Introduction and study objectives: Resource pressures will continue to grow. Consequently, health authorities and health insurance agencies need to take full advantage of the availability of generics in order to continue funding comprehensive health care particularly in Europe. Generic clopidogrel provides such an opportunity in view of appreciable worldwide sales of the originator. However, early formulations contained different salts and only limited indications. Consequently, there is a need to assess responses by the authorities to the early availability of generic clopidogrel including potential reasons preventing them from taking full advantage of the situation. In addition, it is necessary to determine the extent of initial price reductions obtained in practice to guide future activities.
Methods: Feedback from health authorities and health insurance personnel involved with the reforms surrounding generic clopidogrel was principally used to assess authority responses as there is limited information in the public domain. Abu Dhabi has been included as a representative of the Middle East since it has introduced compulsory international non-proprietary name (INN) prescribing except for limited situations. Generic clopidogrel is not one of these – providing direction to other health authorities alongside, e.g. Lithuania. Australia has also been included in view of the high court ruling in favour of generic clopidogrel.
Results: Authorities from across Australia, Europe and the Middle East typically adopted a pragmatic approach to the availability of generic clopidogrel to enhance its prescribing and dispensing once approved by regulatory agencies such as EMA. This included guidance to enhance its utilisation such as academic publications, co-payment incentives and compulsory INN prescribing. However, this was not always possible with challenges to the availability of generics in some countries. Again, there was appreciable variation in the initial price reductions for generic clopidogrel versus the originator.
Conclusion: Authorities can take full advantage of the early availability of generics despite different formulations and indications. Pharmaceutical companies need to accept this in order to help fund new premium price products as resource pressures grow.

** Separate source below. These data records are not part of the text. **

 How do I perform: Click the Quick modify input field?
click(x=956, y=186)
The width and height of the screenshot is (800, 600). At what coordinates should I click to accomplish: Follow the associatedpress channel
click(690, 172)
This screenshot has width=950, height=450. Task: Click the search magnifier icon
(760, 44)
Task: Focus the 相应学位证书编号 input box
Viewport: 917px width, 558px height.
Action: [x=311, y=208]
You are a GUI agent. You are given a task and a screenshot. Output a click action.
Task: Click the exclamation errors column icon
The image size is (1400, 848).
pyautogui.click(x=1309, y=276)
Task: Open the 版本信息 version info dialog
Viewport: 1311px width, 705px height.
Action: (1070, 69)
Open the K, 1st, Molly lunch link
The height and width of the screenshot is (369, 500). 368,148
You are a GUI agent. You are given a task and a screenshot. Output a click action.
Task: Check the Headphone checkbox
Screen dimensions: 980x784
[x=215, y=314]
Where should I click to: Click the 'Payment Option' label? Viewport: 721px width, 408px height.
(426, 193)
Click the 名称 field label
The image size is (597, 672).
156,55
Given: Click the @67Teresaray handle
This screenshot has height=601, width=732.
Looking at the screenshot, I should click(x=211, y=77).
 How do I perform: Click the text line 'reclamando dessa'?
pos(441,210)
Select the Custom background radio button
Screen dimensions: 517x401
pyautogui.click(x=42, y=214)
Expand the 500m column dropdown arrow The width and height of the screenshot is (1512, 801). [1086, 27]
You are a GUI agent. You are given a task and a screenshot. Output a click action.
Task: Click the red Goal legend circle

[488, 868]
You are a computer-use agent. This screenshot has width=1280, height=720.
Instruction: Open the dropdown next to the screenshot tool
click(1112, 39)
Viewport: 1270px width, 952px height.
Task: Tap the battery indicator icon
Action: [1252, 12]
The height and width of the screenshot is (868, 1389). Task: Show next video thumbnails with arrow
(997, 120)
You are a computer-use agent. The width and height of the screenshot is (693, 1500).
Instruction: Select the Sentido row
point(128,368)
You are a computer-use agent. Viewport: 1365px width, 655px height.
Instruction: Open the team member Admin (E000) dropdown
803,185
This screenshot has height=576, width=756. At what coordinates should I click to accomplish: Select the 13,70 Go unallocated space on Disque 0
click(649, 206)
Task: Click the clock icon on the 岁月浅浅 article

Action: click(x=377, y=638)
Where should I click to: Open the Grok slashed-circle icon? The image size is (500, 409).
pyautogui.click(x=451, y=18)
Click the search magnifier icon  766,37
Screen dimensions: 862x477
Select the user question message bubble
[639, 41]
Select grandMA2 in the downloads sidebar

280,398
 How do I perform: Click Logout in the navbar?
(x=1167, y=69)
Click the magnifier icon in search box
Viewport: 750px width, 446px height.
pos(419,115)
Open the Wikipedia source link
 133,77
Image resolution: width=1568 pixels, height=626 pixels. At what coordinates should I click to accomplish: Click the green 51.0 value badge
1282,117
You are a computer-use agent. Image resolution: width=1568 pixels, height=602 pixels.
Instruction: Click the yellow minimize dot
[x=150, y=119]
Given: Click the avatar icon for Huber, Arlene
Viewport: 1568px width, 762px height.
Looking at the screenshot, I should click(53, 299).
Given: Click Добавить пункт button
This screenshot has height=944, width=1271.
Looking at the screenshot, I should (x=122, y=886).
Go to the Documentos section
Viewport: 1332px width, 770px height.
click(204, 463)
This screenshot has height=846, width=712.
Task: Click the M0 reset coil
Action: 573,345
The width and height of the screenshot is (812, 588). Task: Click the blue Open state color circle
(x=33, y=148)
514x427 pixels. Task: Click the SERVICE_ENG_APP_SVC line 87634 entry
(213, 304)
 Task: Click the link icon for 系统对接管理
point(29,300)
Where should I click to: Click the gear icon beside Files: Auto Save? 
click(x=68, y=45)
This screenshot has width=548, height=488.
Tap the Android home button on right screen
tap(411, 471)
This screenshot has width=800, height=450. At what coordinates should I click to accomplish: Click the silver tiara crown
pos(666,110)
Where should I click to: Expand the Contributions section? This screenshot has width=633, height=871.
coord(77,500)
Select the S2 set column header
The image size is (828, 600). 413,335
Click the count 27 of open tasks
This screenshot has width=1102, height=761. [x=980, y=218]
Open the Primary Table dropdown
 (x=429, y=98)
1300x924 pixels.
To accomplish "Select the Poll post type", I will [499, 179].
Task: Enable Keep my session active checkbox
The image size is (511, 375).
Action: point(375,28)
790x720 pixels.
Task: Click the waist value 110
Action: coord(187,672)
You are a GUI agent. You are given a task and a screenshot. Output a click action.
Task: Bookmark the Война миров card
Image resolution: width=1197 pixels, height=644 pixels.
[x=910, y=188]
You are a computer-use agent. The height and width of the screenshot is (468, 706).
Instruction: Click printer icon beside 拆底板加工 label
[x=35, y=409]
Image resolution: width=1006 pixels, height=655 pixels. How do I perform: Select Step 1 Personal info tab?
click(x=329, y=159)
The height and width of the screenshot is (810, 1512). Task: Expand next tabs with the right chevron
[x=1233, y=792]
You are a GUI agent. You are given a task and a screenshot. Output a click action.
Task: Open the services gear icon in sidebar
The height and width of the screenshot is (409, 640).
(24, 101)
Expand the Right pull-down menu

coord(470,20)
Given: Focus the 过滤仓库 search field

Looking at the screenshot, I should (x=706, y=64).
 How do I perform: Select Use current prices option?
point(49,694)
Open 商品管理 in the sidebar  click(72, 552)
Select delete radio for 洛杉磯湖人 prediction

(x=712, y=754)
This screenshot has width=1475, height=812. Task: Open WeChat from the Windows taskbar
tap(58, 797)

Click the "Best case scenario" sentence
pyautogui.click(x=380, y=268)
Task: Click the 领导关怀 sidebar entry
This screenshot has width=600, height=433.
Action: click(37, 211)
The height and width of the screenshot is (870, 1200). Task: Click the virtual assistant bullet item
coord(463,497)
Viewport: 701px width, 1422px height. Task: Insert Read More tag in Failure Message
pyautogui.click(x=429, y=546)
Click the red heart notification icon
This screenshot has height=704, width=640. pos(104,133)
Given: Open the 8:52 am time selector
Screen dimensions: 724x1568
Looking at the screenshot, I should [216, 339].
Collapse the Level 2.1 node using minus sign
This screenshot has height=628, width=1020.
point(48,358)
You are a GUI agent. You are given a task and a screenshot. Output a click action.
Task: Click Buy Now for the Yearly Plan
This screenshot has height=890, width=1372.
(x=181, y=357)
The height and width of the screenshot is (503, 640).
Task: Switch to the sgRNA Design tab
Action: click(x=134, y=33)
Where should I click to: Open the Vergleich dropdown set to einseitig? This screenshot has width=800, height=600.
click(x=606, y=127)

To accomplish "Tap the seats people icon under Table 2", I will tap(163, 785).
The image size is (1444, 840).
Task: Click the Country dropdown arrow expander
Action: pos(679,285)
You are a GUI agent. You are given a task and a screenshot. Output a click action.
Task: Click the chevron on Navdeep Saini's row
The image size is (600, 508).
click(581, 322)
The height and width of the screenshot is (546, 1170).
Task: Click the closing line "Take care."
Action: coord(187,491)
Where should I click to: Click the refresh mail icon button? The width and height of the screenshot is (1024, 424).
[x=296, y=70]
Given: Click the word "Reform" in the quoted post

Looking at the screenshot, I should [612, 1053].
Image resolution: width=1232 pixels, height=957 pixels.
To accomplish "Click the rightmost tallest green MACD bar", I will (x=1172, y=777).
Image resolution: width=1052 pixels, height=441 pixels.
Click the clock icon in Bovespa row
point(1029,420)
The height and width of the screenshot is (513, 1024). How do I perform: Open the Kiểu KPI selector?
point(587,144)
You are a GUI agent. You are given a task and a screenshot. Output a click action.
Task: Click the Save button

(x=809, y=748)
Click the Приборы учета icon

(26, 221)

Submitted: 13 September 2011; Revised manuscript received: 2 December 2011; Accepted: 5 March 2012

Introduction and study objectives

There is increasing focus on pharmaceutical expenditure globally [1], driven by factors including changing demographics and the continued launch of new premium priced medicines [17]. This has stimulated a number of initiatives surrounding generics, with European countries learning from each other as they continually search for additional measures to further enhance prescribing efficiency [13467]. Initiatives include measures to enhance the utilisation of generics versus originators and patent protected products in the class or related class, as well as measures to obtain low prices for generics [13468]. This includes generic clopidogrel, with global sales of the originator at US$9.8 billon in 2009 and US$9.7 billion in 2010 [910]. However, there have been concerns with different salts and indications between the originator and early generic clopidogrel formulations, which could reduce potential health authority and health insurance agency savings from the availability of generic clopidogrel. In addition in the US, the originator manufacturer also instigated a range of activities to delay the entry of generic clopidogrel. These included a recent successful and prolonged legal battle against a Canadian generics manufacturer [1112].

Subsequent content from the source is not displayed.